A reporter asked Markey about the antinuclear language, and he replied the wording in the fact sheet is “not part of the resolution.”

The subtle distinction is important. Progressives such as Ocasio-Cortez originally promised the Green New Deal would explicitly call for the end of fossil fuels or a shift to 100 percent renewable energy. The resolution introduced Thursday, however, leaves the door open for noncarbon-emitting energy sources that aren’t wind and solar power to reach the net-zero emissions goal.

The United Nations’ climate change panel has said that policies to eliminate U.S. carbon emissions should include “clean” energy sources that aren’t renewable for it to be technically and economically feasible. These alternatives include nuclear power and carbon, capture, and storage technologies that can collect carbon emissions and store it underground.

The fact sheet also dismissed carbon capture, saying “the technology to date has not been proven effective.”

But Markey specifically left an opening for carbon capture during the press conference.

“While the resolution does not mention any specific technology, it talks about any technology that can dramatically reduce greenhouse gas emissions,” he said. “So while it doesn’t mention carbon capture, we are open to whatever works, and will leave it to committees to devise the smartest ways in which those technologies are used.”

Some Democratic senators and lawmakers unaffiliated with the Green New Deal seemed confused what was in the resolution, assuming it included the broader framing.

“I have not done a deep dive into it,” said Sen. Catherine Cortez Masto, D-Nev. “The concept is laudable. It’s about an all-of-the-above portfolio focused on an outcome, which is decarbonization. That’s exactly what it comes down to.”

To be sure, technologies such as small advanced nuclear reactors — which is still in the development stage — and carbon capture are expensive and mostly unproven.

But both technologies have a level of bipartisan support in Congress. Costs for carbon capture are falling because of a bipartisan law passed last year that gives tax credits for companies that build such projects. Sponsors of the Green New Deal resolution, including presidential candidate Sen.

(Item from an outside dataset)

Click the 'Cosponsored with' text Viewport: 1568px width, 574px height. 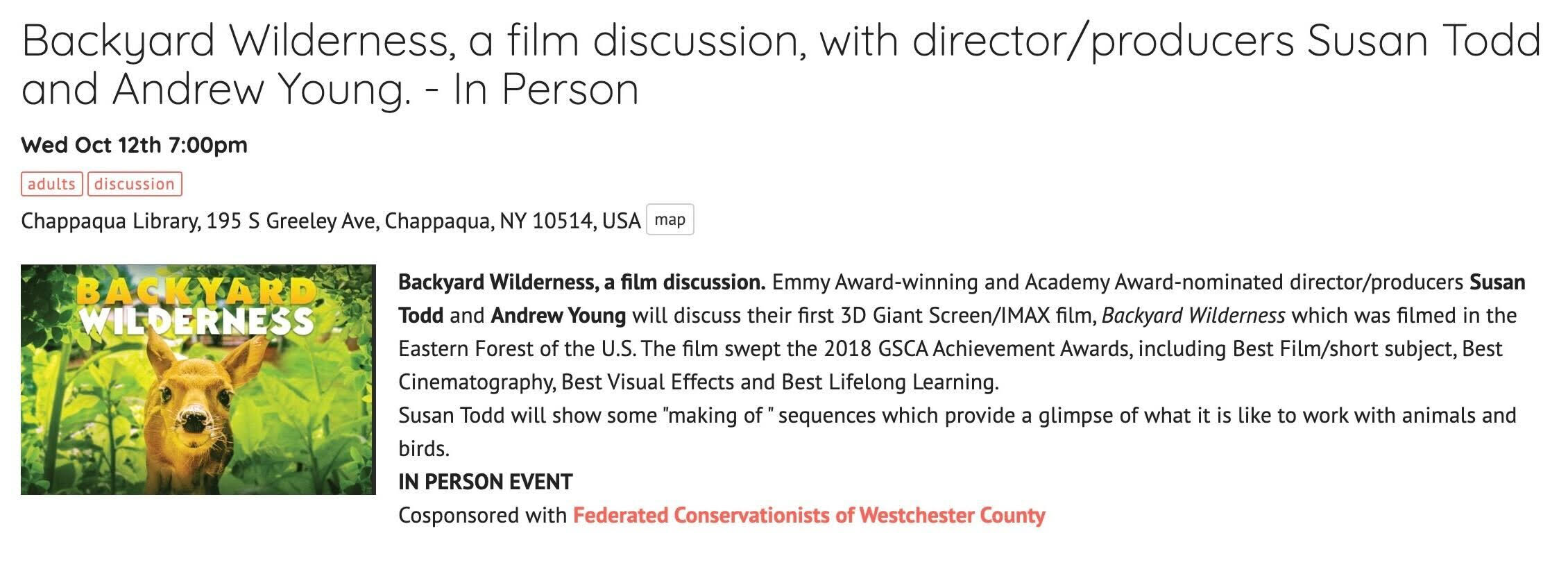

Cory Booker, D-N.J., have co-authored legislation signed into law last year boosting advanced nuclear reactors.

Traditional nuclear power makes up a larger percentage of the electricity mix than wind and solar.

“Any zero-emissions electricity standard that could pass Congress has to include nuclear and carbon capture, along with wind and solar,” said Paul Bledsoe, a former climate change adviser to President Bill Clinton.

Yet nuclear plants are closing at a rapid pace, and only one new reactor has been completed in the last three decades in the U.S, leading some left-leaning environmental groups to oppose nuclear on safety and cost grounds.

The fact sheet published by Ocasio-Cortez’s office included other references that drew confusion and were not included in the resolution.

For example, it says fully eliminating emissions cannot happen in 10 years because “we aren’t sure we’ll be able to fully get rid of farting cows and airplanes that fast.” The fact sheet also called for expanding high-speed rail to “a scale where air travel stops becoming necessary.”

In addition, the resolution calls for “upgrading all existing buildings” in the U.S. and building new ones to make them more energy efficient. The fact sheet went a bit further, aiming to “upgrade or replace” every building in the U.S.

Some Democrats said these far-off proposals distracted from other important goals and its underlying purpose: to reduce U.S. emissions at a faster pace.

“Many of the extraneous wish list ideological items in the resolution will disappear long before legislative pens start to write actual bills,” Bledsoe said. “That is the danger of these resolutions. They create expectations that are not achievable. Everyone recognizes we won’t renovate every building and limit people from flying.”